The Hardest Problems in Building Production AI Agents
Every AI agent demo looks the same. The model calls a tool, gets a result, responds. Ship it. Then you try to run it against real infrastructure — and the demo falls apart in ways nobody warned you about.
We've spent over a year building Nova, an AI agent that operates real infrastructure for real teams.

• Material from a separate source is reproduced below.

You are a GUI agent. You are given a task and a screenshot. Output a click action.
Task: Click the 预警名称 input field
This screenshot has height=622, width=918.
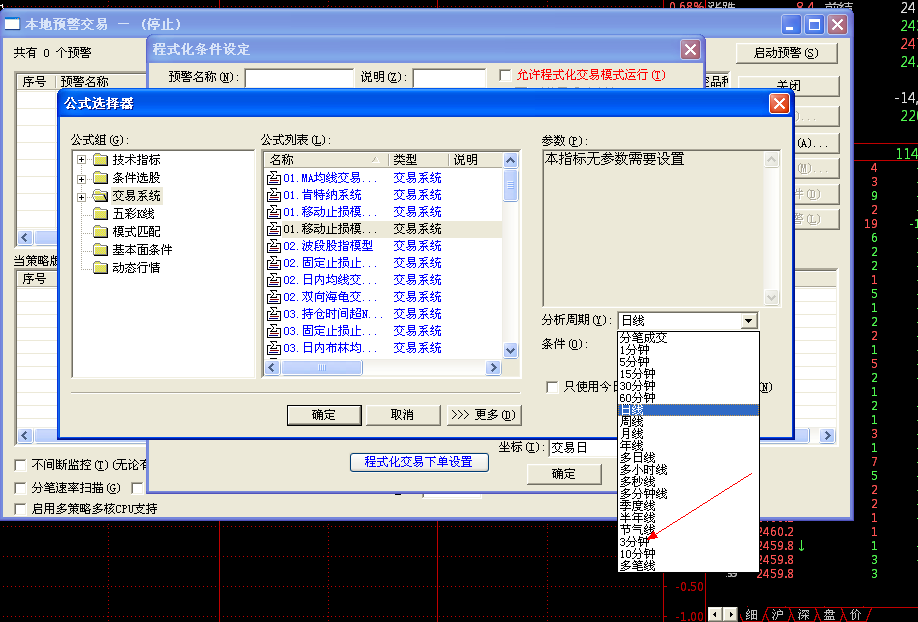[x=299, y=77]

Not a chatbot that wraps API calls, but a system that investigates incidents, executes remediations, and composes across dozens of integrations. This post is about what we learned — the problems that made us rebuild entire subsystems, and the patterns that survived.
Why we built this
Platform engineering doesn't scale linearly. A four-person platform team supporting 200 engineers means every "quick question" — why are the pods crashing, which Terraform module handles that, who owns this service — pulls someone away from actual work. The answers exist. They're in runbooks, git history, Datadog dashboards, and the muscle memory of two people who've debugged this system for years.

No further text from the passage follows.